Start of Data extracts

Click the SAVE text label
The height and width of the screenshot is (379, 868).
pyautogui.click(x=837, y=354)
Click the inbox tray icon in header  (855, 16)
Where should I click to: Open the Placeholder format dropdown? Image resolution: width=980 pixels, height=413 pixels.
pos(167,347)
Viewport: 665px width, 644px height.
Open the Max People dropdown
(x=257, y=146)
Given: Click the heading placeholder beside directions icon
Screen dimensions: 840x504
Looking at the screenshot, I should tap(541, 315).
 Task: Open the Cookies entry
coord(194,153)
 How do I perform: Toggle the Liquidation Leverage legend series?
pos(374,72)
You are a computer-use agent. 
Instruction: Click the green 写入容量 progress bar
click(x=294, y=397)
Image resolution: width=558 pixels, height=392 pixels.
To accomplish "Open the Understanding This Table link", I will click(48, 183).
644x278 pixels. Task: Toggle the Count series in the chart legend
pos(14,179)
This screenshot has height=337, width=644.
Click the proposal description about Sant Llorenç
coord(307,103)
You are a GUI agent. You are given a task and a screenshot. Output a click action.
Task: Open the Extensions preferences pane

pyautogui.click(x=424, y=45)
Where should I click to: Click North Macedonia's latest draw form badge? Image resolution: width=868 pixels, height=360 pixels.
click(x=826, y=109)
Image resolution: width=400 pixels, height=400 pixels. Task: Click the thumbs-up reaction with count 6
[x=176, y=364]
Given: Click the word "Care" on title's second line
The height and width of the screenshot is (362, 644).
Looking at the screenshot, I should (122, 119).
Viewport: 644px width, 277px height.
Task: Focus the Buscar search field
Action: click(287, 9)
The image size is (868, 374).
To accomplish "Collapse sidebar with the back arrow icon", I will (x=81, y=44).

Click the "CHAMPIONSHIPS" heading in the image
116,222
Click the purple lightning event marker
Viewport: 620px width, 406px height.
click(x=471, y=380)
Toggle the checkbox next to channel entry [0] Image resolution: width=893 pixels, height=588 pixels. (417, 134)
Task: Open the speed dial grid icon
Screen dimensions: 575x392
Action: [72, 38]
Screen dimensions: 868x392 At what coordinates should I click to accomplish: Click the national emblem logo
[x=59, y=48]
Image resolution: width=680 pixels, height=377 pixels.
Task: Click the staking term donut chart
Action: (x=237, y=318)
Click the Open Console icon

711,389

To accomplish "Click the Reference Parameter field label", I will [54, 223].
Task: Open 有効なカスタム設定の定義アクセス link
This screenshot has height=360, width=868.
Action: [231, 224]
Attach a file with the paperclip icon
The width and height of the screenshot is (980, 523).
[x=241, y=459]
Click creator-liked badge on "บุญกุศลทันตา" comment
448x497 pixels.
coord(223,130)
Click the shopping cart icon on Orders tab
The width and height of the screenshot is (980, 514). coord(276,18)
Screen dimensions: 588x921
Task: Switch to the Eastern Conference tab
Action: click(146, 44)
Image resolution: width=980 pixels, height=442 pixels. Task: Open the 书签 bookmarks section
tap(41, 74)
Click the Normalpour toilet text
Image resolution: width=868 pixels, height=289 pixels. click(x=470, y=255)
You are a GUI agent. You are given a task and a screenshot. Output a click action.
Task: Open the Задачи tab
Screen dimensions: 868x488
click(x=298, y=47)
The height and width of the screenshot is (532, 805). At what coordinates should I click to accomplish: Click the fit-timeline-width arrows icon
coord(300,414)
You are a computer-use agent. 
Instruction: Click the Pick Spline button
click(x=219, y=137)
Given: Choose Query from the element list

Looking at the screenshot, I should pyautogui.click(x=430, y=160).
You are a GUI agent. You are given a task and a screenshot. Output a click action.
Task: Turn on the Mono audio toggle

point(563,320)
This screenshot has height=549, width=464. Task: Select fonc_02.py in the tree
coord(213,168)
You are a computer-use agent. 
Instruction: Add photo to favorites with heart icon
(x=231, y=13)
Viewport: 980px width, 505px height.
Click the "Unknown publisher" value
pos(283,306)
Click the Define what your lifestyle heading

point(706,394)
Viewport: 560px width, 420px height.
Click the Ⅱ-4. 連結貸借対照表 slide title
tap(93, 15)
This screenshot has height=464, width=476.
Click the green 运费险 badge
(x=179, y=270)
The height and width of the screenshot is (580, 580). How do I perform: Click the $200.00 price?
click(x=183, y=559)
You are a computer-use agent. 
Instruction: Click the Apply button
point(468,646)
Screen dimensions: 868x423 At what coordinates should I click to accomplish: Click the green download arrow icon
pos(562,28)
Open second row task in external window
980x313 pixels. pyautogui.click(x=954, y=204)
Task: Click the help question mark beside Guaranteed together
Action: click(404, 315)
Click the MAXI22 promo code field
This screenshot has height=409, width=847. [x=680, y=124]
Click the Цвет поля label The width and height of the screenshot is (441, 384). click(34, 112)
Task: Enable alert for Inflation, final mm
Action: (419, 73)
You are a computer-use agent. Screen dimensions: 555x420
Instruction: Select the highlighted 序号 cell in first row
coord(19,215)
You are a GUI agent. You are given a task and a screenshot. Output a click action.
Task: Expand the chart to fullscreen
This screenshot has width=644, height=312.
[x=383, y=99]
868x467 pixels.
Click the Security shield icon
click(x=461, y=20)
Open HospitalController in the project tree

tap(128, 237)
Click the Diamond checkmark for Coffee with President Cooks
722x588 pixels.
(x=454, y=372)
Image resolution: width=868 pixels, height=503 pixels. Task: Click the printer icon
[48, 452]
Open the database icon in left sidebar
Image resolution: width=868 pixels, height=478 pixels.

End of Data extracts

Search the listing above for lines containing "link", and copy them.

To accomplish "Open the Understanding This Table link", I will click(48, 183).
Task: Open 有効なカスタム設定の定義アクセス link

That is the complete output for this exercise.